On Dec. 7, 1941, Livingston was assigned to the battleship USS Oklahoma when it was attacked by Japanese torpedo aircraft and capsized in Pearl Harbor. The ship sustained massive casualties. Livingston was one of hundreds declared killed in action whose body was not recovered. In the aftermath of the attack, some remains were recovered from the waters of Pearl Harbor. One set of sailor’s remains was recovered and thought to be associated with the USS Arizona losses. However, when efforts to identify the sailor failed, it was inconclusive what ship he was assigned to and he was buried as an unknown in the National Memorial Cemetery of the Pacific, known as The Punchbowl.

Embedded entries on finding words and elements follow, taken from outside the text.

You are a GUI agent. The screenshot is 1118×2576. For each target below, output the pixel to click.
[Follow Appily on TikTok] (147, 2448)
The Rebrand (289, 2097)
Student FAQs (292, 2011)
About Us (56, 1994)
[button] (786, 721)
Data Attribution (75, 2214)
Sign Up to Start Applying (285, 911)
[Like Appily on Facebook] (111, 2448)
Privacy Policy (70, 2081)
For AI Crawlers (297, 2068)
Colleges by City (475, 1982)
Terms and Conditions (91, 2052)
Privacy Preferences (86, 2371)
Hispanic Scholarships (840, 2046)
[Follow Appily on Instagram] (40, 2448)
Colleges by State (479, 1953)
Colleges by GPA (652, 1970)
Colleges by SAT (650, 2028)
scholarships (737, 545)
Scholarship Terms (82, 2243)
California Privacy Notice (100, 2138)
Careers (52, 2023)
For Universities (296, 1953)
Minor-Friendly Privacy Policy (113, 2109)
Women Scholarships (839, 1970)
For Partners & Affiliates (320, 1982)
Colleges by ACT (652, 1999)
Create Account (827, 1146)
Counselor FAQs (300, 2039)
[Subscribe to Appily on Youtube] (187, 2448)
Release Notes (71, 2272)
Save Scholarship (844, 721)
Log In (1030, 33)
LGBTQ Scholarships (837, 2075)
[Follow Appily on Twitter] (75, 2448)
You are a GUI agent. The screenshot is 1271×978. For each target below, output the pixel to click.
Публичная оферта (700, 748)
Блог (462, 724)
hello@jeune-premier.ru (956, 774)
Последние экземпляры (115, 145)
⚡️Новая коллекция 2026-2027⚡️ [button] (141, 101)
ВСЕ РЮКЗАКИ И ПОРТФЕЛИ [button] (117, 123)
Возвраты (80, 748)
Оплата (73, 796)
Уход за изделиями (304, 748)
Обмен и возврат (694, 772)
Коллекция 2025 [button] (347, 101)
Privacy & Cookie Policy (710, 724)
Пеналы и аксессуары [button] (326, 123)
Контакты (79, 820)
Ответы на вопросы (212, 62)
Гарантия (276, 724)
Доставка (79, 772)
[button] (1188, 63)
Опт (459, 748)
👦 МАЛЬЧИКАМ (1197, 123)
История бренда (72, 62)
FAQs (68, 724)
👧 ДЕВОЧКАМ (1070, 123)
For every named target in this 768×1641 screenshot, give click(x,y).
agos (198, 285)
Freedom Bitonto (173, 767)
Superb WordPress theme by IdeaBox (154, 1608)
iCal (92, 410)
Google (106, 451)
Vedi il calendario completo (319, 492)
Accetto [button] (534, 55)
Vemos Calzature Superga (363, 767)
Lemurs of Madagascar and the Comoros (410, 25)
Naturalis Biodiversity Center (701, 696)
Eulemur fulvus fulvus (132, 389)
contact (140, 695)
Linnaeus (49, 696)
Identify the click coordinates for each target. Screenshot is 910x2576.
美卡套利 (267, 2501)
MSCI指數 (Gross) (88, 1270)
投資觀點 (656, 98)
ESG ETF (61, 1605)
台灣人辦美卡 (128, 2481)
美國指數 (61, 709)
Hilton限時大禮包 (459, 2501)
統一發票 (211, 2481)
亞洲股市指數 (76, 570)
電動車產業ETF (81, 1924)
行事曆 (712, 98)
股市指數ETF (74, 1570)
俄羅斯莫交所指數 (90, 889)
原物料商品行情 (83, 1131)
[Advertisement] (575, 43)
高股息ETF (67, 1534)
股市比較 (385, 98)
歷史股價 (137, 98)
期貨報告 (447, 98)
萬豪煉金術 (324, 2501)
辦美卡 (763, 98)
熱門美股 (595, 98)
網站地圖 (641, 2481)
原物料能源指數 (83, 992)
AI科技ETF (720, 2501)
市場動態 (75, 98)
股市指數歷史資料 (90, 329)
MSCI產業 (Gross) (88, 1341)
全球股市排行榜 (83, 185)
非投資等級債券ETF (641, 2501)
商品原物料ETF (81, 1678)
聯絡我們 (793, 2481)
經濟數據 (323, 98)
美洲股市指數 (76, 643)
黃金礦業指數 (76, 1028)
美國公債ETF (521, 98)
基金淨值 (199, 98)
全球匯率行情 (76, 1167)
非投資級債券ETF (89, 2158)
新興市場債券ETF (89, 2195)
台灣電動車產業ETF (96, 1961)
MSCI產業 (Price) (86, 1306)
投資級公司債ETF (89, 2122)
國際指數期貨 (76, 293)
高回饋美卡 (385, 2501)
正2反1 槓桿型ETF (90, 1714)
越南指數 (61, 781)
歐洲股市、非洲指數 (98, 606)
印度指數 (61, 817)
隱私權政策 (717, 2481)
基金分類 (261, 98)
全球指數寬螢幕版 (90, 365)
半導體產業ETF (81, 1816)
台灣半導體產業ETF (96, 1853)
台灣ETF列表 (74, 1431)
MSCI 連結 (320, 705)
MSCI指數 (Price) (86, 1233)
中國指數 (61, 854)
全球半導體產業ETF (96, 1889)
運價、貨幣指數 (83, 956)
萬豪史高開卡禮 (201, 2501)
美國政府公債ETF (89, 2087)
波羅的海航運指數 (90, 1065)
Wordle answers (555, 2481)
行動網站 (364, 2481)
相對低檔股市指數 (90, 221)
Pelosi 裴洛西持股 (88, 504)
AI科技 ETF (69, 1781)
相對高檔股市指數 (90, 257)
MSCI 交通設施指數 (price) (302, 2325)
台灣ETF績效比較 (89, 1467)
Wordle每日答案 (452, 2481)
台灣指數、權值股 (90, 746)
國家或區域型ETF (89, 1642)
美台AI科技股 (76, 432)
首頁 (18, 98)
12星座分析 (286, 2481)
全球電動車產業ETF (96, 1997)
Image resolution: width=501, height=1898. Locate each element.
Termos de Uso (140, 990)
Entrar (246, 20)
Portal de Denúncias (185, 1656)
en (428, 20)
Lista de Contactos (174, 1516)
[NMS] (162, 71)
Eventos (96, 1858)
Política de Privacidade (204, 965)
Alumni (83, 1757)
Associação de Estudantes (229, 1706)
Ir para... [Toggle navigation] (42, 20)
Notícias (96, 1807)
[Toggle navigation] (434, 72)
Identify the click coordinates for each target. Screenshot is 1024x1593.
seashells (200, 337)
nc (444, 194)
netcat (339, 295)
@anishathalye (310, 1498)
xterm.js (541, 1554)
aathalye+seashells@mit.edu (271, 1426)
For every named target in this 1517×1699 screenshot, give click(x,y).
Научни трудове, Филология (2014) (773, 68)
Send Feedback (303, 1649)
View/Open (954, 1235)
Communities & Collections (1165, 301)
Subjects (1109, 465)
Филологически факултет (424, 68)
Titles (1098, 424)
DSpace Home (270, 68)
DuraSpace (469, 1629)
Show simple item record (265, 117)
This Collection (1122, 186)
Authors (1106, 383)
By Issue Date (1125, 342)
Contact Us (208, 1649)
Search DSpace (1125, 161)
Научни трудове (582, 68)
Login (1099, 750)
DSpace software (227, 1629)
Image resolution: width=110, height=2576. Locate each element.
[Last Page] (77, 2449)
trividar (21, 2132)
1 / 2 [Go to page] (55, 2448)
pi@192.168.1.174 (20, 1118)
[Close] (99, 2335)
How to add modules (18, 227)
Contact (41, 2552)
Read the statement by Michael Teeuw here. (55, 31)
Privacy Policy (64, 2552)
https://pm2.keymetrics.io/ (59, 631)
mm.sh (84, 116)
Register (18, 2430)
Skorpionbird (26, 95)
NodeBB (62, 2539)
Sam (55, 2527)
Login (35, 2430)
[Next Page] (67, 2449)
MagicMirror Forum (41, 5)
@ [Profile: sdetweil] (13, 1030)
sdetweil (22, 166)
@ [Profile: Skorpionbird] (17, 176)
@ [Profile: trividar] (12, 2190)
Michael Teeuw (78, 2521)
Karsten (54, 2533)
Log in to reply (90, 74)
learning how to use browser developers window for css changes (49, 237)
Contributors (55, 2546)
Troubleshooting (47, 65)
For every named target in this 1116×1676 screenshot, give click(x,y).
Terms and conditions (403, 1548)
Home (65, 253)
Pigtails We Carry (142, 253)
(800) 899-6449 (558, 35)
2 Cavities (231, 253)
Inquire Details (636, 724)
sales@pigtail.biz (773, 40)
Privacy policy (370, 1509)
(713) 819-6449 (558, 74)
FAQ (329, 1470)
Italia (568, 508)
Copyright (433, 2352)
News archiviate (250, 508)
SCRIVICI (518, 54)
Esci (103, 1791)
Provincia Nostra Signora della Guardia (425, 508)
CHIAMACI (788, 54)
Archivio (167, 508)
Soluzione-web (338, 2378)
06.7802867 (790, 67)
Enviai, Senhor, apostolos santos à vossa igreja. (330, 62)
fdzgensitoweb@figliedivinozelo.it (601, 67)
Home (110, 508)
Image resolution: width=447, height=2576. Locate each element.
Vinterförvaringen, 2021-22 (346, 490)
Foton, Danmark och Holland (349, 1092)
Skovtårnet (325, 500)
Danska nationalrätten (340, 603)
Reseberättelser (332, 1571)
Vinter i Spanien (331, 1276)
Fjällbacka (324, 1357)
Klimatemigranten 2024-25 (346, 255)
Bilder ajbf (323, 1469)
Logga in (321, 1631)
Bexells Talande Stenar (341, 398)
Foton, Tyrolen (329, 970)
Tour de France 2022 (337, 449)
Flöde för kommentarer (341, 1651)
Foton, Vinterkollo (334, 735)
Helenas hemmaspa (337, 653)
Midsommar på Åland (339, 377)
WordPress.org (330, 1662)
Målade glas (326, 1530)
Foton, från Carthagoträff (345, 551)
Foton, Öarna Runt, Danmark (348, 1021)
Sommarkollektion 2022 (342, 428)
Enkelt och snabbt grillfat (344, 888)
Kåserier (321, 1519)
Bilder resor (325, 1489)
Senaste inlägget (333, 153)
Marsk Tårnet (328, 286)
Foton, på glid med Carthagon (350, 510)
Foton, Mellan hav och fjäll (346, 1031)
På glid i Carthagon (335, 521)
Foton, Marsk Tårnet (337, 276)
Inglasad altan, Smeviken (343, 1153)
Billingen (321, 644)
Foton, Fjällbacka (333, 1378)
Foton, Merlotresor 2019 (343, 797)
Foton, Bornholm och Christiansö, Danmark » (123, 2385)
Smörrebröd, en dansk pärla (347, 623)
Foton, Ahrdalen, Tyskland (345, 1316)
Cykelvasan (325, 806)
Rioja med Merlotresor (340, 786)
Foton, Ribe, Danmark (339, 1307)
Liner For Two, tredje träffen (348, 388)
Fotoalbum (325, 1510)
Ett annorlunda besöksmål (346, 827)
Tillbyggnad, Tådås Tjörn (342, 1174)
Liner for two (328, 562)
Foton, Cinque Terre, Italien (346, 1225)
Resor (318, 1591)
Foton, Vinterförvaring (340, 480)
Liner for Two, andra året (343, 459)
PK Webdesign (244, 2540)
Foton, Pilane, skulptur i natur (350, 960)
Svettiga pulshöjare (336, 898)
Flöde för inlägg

In 2006, a Pearl Harbor survivor and researcher, contacted the Joint POW/MIA Accounting Command (JPAC) and suggested that the biological and dental information on file for the unknown sailor may be correlated with Livingston’s personnel file. JPAC’s analysts studied the documentation and found enough evidence to support the researcher’s findings that Livingston was actually recovered after the war even though he was originally listed as one of the hundreds of unrecoverable servicemen from the attack on Pearl Harbor. In February 2007, the grave for the unknown sailor was exhumed.

Among other forensic identification tools and circumstantial evidence, scientists from JPAC also used dental comparisons in the identification of Livingston’s remains.